The clock speed for the stimulator component can be chosen arbitrarily, because all output signals
are treated as asynchronous signals in the receiving components. All components that are controlled
through the reset n expect it to be asynchronous, including the LUPA-3000. The exposure control
block treats the operate signal as asynchronous, utilizing a basic synchronizer as explained in Chapter
5.4. And finally the MOSI addr, MOSI data and MISO FIFOs have different read and write clocks to
decouple the clock domains.
6.4. Demonstration
Finally, the complete system can be simulated. In the beginning all components are reset by the
global reset signal controlled by the stimulator. Then the SPI wrapper programs the settings for the
calibration. The LUPA-3000 transmits the training pattern on all channels. These data signals are
delayed inside the channel delay component arbitrarily.

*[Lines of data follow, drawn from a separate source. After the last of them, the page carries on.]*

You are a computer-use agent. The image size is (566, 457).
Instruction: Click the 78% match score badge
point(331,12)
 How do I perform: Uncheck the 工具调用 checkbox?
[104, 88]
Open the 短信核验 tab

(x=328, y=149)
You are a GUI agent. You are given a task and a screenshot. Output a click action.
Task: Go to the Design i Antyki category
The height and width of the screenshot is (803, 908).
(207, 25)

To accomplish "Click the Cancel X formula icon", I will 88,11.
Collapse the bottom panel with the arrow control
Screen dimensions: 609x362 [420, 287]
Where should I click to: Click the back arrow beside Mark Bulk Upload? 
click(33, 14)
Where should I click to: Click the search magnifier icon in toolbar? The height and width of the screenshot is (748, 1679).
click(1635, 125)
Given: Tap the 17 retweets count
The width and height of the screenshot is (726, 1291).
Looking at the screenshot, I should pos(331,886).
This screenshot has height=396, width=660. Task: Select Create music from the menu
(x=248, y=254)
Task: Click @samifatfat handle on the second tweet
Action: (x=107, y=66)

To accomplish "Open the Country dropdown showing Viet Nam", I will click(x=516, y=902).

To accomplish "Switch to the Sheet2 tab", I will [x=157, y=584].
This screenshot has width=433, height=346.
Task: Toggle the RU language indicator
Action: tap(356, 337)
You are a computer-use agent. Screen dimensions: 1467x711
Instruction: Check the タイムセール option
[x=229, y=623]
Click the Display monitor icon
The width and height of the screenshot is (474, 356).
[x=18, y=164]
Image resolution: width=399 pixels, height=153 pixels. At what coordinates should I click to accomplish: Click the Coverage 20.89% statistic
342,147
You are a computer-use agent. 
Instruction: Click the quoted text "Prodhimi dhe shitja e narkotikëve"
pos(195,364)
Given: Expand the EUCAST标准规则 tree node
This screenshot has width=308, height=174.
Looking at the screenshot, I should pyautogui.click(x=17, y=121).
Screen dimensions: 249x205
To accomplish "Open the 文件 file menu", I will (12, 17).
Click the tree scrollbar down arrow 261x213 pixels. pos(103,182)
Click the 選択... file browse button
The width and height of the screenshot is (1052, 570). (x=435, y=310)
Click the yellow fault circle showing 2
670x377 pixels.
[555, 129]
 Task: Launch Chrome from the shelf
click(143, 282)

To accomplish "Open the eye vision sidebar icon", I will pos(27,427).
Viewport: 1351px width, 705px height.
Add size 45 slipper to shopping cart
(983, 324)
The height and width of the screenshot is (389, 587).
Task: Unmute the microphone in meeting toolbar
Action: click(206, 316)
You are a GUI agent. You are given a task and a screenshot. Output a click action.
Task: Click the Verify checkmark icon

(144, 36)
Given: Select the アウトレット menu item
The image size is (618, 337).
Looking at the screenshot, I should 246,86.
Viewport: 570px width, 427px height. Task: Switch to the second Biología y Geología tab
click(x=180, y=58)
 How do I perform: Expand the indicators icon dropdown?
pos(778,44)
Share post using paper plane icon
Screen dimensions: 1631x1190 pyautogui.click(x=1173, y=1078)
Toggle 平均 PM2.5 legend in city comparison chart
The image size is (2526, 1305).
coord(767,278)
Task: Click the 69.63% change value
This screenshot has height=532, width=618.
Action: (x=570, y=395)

The LVDS receiver calibrates each channel
individually and rises the training done signal when all channels are aligned successfully. After that,
the SPI wrapper brings the image sensor in normal operation mode. In addition, settings from the
external SPI input are programmed to the shared SPI register and the LUPA-3000. Finally, the
exposure control starts to control the image sensor with the given exposure settings. As soon as
data is available from the receiver FIFOs the image builder starts to reconstruct the received image.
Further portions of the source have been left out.